───── Records for processing

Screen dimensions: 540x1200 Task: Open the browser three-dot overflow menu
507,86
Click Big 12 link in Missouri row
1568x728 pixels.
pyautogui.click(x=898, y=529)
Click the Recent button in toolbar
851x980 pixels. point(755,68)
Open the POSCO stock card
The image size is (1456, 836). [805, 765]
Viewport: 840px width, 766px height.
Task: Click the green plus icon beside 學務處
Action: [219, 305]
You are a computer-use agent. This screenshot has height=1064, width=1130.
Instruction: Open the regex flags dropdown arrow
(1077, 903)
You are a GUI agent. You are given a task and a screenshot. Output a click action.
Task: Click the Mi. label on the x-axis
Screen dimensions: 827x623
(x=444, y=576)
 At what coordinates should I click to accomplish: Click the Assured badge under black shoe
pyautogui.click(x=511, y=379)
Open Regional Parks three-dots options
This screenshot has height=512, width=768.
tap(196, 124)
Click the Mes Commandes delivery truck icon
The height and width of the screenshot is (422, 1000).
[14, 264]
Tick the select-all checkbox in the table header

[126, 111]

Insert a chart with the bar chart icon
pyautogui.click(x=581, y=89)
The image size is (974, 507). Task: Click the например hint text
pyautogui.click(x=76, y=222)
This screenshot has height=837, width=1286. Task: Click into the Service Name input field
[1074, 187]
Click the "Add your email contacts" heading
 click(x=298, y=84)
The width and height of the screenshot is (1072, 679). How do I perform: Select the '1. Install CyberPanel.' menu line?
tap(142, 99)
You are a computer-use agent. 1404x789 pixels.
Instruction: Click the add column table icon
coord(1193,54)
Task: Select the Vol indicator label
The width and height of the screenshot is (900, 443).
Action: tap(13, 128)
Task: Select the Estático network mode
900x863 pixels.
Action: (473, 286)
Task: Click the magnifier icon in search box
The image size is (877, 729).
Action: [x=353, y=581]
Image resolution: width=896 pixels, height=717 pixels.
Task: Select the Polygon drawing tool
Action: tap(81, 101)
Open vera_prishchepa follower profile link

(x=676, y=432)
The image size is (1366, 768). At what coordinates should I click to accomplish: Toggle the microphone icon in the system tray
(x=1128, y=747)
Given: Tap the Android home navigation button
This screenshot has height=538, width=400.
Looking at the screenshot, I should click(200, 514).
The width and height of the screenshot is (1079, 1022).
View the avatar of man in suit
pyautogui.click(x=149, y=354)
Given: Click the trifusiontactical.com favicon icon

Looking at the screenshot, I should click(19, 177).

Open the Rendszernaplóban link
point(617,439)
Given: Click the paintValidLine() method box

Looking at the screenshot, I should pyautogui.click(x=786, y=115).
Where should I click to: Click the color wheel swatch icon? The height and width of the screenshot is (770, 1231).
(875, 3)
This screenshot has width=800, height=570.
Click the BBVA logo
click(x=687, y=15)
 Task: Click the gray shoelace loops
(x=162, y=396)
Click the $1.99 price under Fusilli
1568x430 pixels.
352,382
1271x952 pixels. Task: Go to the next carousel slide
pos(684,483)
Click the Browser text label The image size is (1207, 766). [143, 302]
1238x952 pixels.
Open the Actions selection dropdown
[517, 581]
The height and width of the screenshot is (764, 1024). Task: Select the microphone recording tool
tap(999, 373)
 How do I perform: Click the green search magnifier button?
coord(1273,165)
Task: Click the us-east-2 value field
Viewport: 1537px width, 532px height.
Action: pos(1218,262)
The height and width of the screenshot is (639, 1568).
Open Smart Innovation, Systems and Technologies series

──────────

#### Exercise goal:
Exactly as written, copy out all the entries above.

#### The completed task:
Screen dimensions: 540x1200 Task: Open the browser three-dot overflow menu
507,86
Click Big 12 link in Missouri row
1568x728 pixels.
pyautogui.click(x=898, y=529)
Click the Recent button in toolbar
851x980 pixels. point(755,68)
Open the POSCO stock card
The image size is (1456, 836). [805, 765]
Viewport: 840px width, 766px height.
Task: Click the green plus icon beside 學務處
Action: [219, 305]
You are a computer-use agent. This screenshot has height=1064, width=1130.
Instruction: Open the regex flags dropdown arrow
(1077, 903)
You are a GUI agent. You are given a task and a screenshot. Output a click action.
Task: Click the Mi. label on the x-axis
Screen dimensions: 827x623
(x=444, y=576)
 At what coordinates should I click to accomplish: Click the Assured badge under black shoe
pyautogui.click(x=511, y=379)
Open Regional Parks three-dots options
This screenshot has height=512, width=768.
tap(196, 124)
Click the Mes Commandes delivery truck icon
The height and width of the screenshot is (422, 1000).
[14, 264]
Tick the select-all checkbox in the table header

[126, 111]

Insert a chart with the bar chart icon
pyautogui.click(x=581, y=89)
The image size is (974, 507). Task: Click the например hint text
pyautogui.click(x=76, y=222)
This screenshot has height=837, width=1286. Task: Click into the Service Name input field
[1074, 187]
Click the "Add your email contacts" heading
 click(x=298, y=84)
The width and height of the screenshot is (1072, 679). How do I perform: Select the '1. Install CyberPanel.' menu line?
tap(142, 99)
You are a computer-use agent. 1404x789 pixels.
Instruction: Click the add column table icon
coord(1193,54)
Task: Select the Vol indicator label
The width and height of the screenshot is (900, 443).
Action: tap(13, 128)
Task: Select the Estático network mode
900x863 pixels.
Action: (473, 286)
Task: Click the magnifier icon in search box
The image size is (877, 729).
Action: [x=353, y=581]
Image resolution: width=896 pixels, height=717 pixels.
Task: Select the Polygon drawing tool
Action: tap(81, 101)
Open vera_prishchepa follower profile link

(x=676, y=432)
The image size is (1366, 768). At what coordinates should I click to accomplish: Toggle the microphone icon in the system tray
(x=1128, y=747)
Given: Tap the Android home navigation button
This screenshot has height=538, width=400.
Looking at the screenshot, I should click(200, 514).
The width and height of the screenshot is (1079, 1022).
View the avatar of man in suit
pyautogui.click(x=149, y=354)
Given: Click the trifusiontactical.com favicon icon

Looking at the screenshot, I should click(19, 177).

Open the Rendszernaplóban link
point(617,439)
Given: Click the paintValidLine() method box

Looking at the screenshot, I should pyautogui.click(x=786, y=115).
Where should I click to: Click the color wheel swatch icon? The height and width of the screenshot is (770, 1231).
(875, 3)
This screenshot has width=800, height=570.
Click the BBVA logo
click(x=687, y=15)
 Task: Click the gray shoelace loops
(x=162, y=396)
Click the $1.99 price under Fusilli
1568x430 pixels.
352,382
1271x952 pixels. Task: Go to the next carousel slide
pos(684,483)
Click the Browser text label The image size is (1207, 766). [143, 302]
1238x952 pixels.
Open the Actions selection dropdown
[517, 581]
The height and width of the screenshot is (764, 1024). Task: Select the microphone recording tool
tap(999, 373)
 How do I perform: Click the green search magnifier button?
coord(1273,165)
Task: Click the us-east-2 value field
Viewport: 1537px width, 532px height.
Action: pos(1218,262)
The height and width of the screenshot is (639, 1568).
Open Smart Innovation, Systems and Technologies series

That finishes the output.